Pakistan is still taxing the United States for the May raid in which Al Quaeda leader Osama bin Laden was slain and the November firefight in which our boys killed 24 of their soldiers.
So much so that the U.S. military is now paying six times more to supply our troops in land-locked Afghanistan, according to Associated Press reporter Robert Burns. The higher cost is due to the use of more circuitous supply routes after our unreliable ally closed two border crossings to NATO convoys in November. The closures occurred after their troops opened fire on a group of ours operating on the Afghan side of the border Nov. 26 and were promptly served out for doing so.
Clearly, the Pakistani notion of being allies is not our own.
It’s now costing the U.S. about $104 million per month to send supplies through a longer northern route. That’s up from $17 million when such cargo moved through Pakistan, according to Pentagon data provided to the AP.

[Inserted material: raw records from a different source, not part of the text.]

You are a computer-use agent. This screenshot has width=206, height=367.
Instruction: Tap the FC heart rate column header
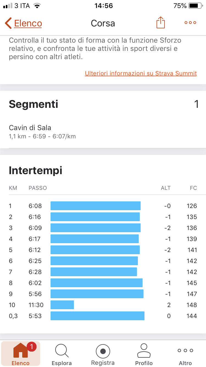click(193, 188)
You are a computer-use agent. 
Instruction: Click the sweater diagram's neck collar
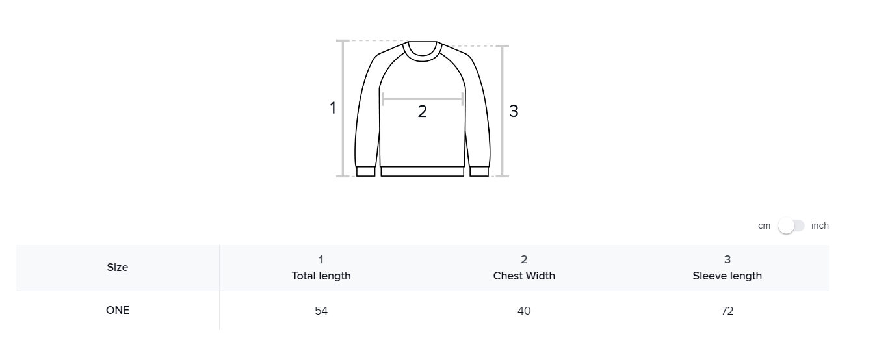pyautogui.click(x=422, y=52)
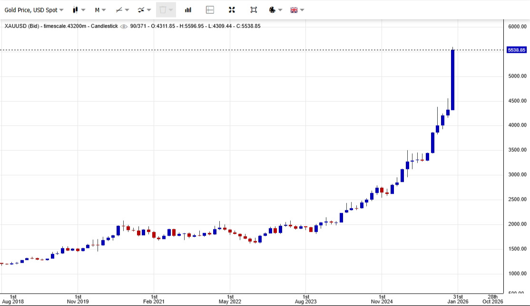Toggle the eye visibility icon beside Candlestick

(x=124, y=26)
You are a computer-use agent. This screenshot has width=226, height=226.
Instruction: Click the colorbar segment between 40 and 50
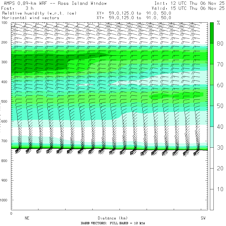(x=212, y=116)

The U.S. has given Pakistan more than $20 billion in aid since 9/11. That number is sure to fall – more than offsetting our heightened supply costs – as we become more familiar with Pakistan’s hidden war against us. Their intelligence forces have backed some of the very forces arrayed against us in Afghanistan.

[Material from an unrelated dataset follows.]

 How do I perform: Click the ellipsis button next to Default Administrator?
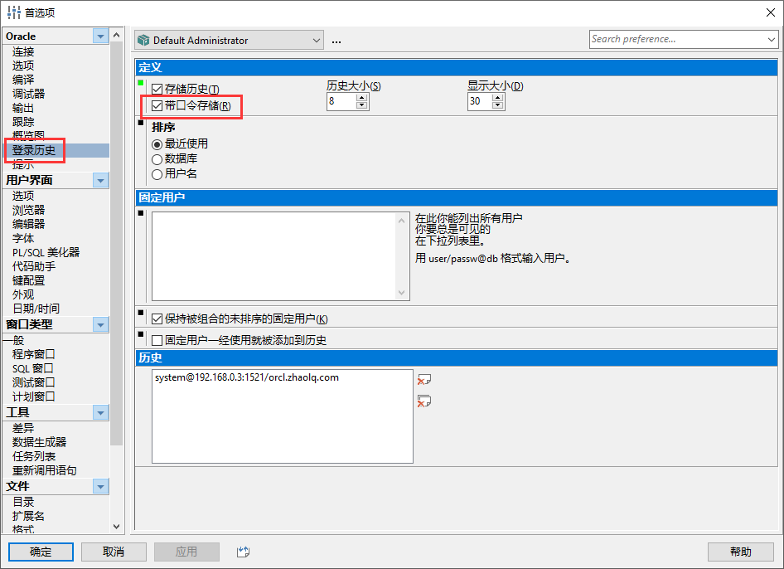tap(336, 41)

Afghanistan was ruled by the Taliban and home to Al Quaeda at the time of the 9/11 attacks on the World Trade Center and Pentagon. Washington believes Pakistan continues to support the Taliban and has accused it of backing a militant group which recently launched a 20-hour attack on our embassy in Kabul.
All of which raises a simple question: who really pulled bin Laden’s puppet strings. Was it the Taliban or their Pakistani masters all along?